La Mente divina e infinita expresa su bondad en el hombre a través de lo que podrían llamarse cualidades divinas, tal como integridad, generosidad, compasión, honestidad, etc. Estos atributos divinos forman la verdadera identidad de cada uno de nosotros como creación de Dios.
Jesús deja claro que nos está llamando a practicar el tipo de amor universal que Dios expresa.
La Ciencia Cristiana nos muestra que tenemos una opción sobre el tipo de información que vamos a aceptar acerca de nosotros mismos y los demás: el sentido material de la humanidad como egoísta, deshonesta, injusta y capaz de hacer una maldad, o el sentido espiritual del hombre como creación de Dios: inteligente, amoroso, justo, puro y capaz de hacer el bien solamente.

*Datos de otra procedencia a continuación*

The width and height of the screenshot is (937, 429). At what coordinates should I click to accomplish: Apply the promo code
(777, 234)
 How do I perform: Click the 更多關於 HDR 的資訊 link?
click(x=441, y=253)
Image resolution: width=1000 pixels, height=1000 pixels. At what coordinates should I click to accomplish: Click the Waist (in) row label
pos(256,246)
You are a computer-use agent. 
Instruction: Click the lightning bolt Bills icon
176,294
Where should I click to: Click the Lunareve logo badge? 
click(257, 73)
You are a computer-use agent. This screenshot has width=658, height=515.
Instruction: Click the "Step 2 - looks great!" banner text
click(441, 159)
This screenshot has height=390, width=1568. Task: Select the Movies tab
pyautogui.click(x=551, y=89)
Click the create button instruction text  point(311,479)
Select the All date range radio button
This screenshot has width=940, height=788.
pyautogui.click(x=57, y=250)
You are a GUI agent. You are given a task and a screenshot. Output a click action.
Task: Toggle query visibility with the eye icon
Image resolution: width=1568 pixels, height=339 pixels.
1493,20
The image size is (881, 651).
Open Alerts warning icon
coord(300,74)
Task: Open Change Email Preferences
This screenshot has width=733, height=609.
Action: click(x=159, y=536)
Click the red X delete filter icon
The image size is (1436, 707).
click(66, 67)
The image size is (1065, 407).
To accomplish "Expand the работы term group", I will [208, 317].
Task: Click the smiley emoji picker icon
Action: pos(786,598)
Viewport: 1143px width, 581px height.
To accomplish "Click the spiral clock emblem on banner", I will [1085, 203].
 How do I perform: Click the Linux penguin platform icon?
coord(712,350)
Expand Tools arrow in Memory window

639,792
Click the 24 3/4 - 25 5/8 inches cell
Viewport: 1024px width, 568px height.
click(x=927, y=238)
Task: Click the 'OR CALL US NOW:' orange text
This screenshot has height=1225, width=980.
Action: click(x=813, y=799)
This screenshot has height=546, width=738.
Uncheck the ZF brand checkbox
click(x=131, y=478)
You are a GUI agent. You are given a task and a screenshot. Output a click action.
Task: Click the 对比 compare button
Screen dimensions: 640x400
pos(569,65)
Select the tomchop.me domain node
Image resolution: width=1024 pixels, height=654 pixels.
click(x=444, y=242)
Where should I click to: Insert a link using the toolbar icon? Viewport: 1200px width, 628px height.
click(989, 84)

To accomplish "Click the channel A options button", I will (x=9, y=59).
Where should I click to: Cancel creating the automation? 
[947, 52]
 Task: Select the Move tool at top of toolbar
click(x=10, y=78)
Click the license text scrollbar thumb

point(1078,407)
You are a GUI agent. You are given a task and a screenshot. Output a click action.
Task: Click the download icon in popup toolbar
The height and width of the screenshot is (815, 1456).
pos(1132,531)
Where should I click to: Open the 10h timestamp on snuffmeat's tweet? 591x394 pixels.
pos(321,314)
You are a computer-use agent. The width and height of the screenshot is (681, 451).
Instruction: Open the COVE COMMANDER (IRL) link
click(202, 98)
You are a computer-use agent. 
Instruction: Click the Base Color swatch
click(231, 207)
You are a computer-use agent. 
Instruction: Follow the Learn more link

Tuve que tomar esa decisión hace muchos años cuando estaba trabajando con jóvenes estudiantes blancos y negros en un proyecto diseñado para combatir el racismo. Mis amigos y yo necesitábamos la aprobación de la ciudad para varias partes de este proyecto, pero nos encontramos con la oposición de un funcionario de la ciudad que parecía enorgullecerse de evitar que el proyecto se llevara a cabo. Incluso hizo declaraciones que eran claramente racistas. Mi reacción inicial, instintiva, fue identificar a este individuo como nuestro principal enemigo.
Oré para que Dios me guiara y fui dirigido a estudiar el ensayo “Amad a vuestros enemigos”. No obstante, yo simplemente no podía aceptar la idea de que estaba creando mis propios enemigos. Este tipo sonaba y actuaba como nuestro verdadero enemigo. Fue entonces que un buen amigo, al notar que tropezaba gravemente en mis esfuerzos por amar a este enemigo, me hizo una recomendación relacionada con la práctica de la curación tan esencial en la Ciencia Cristiana: Me animó a imaginar que este miembro del consejo de la ciudad me había pedido que orara por él respecto a un problema grave que estaba teniendo.
Tuve un repentino destello de iluminación. ¡Claro! Si este hombre me pidiera que orara por él, de inmediato desecharía la imagen de él como un mortal sufriendo de algún tipo de problema material. En cambio, apreciaría esas cualidades espirituales que sabía que eran suyas como hijo de Dios, un ser que no podía menos que amar.
Ahora tenía sentido descartar al enemigo de mi propia creación, y valorar su verdadera identidad divina. Se me ocurrió invitarlo a asistir a una de las actividades de nuestro proyecto. Él dudaba, pero al final aceptó. Al principio, estaba claramente incómodo, pero poco a poco bajó la guardia y participó plenamente.
Ese fue el comienzo de una relación de apoyo genuino. Luego tuvimos un problema difícil de zonificación con la ciudad, pero nuestro nuevo defensor del ayuntamiento lo resolvió sin problemas. Este fue un conflicto que tuvo un final feliz: se forjó una amistad duradera.
Amar a los enemigos puede presentar serios desafíos, y no siempre he tenido éxito en ver más allá de los falsos rasgos de carácter hacia la identidad divina que está allí en su lugar. Pero “Amad a vuestros enemigos” afirma que si tropezamos —es decir, no logramos reconocer que la noción de que tenemos un enemigo real es una mentira— nos levantaremos “más fuertes que antes del tropiezo. Los buenos no pueden perder a su Dios, su socorro en las angustias” (pág. 10).
Nuestro objetivo no es amar a las personas como seres humanos defectuosos, sino elevar el pensamiento a la contemplación del hombre como imagen y semejanza espiritual de Dios. Cuando somos capaces de ver desde esta nueva y verdadera perspectiva, es fácil y natural amar incluso a nuestros enemigos imparcial y universalmente. Aprender a amar de esta manera no solo me ha ayudado a resolver con éxito muchos problemas, sino que ha sido una de las lecciones más edificantes y transformadoras de mi vida.